Choose the right time to travel
When deciding on departure times, consider leaving early to avoid traffic and extra time in the car. “Rather than wait for my hubby, who gets stuck in rush hour, I go ahead to the cottage with my two- and five-year-old,” says Nadine Hughes, a mom of two from Oakville, Ontario. “On Monday, I'm usually on the road by 6 a.m., which means the kids are so tired they sleep half the way, anyway.”

And what of night travels? While the idea might seem appealing (you've got the road to yourself, and the kids aren't likely to stay awake for long), keep your passengers' ages in mind. School-age kids may deal better with late-night trips since they'll likely just nod off, but toddlers and pre-schoolers may need help falling asleep or getting comfortable. You need to stay safe, too. Research suggests that staying awake for 18 hours or more produces performance deterioration equivalent to driving while drunk (specifically, a 0.05 blood-alcohol concentration). If you're yawning frequently or having difficulty staying in your own lane, roll down the window, sing along to the radio or stop for a coffee and a stretch.

Let's face it: Hungry kids don't make great travel companions. Keep them stuffed with these tips:

  • Plan to leave just before a meal, and pack that meal to go. Otherwise, when you eat before you leave, bathroom breaks are sure to follow shortly into the trip. Plus, having a meal to use as a “bribe” for good behavior works well.

  • Pack a backpack of treats for each child that includes a mixture of healthy snacks. They'll love cinnamon raisin soft pretzels, apple ladybugs and trail-mix cookies, for instance! Every hour or so, pass the backpack back and let kids pick one or two snacks to munch on.

  • If your kids like to try new foods, look for treats they don't see every day. Visit ethnic grocery stores and load up on boxes of exotic looking snacks to keep them entertained and full.
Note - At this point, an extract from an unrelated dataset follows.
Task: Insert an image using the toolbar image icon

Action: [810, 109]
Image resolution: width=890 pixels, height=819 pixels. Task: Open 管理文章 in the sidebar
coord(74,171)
  • Don't shun fast-food. The addition of salads, veggies and wraps to many fast-food restaurant menus mean choosing a nutritious meal is possible. (Choose green-light foods noted in our healthy eating guide.) Plus, the added bonus of playrooms and bathrooms, toys in kids' meals and being able to leave the mess behind, make them worth visiting.

When it comes to entertaining kids, parents fall into one of two categories – those that supply their kids with props (i.e. puzzles, coloring books, toys, DVDs, Game Boys, etc.) and those that don't. Whatever your style, we've got parent-tested activities for you!

With props:

  • Head to your local library to rent books on tape. Robert Munsch stories, Enid Blyton's timeless classics, and “ Where the Sidewalk Ends ” by Shel Silverstein are great stories to start.

  • If your vehicle doesn't come equipped with a built-in DVD player, consider investing in (or borrowing!) a portable one.

  • Hit the dollar store before your trip and load up on four or five small trinkets per child. Wrap them and reward kids for good behavior throughout the trip.

  • Look for CDs that quiz kids on general knowledge – Quizzology is a great one.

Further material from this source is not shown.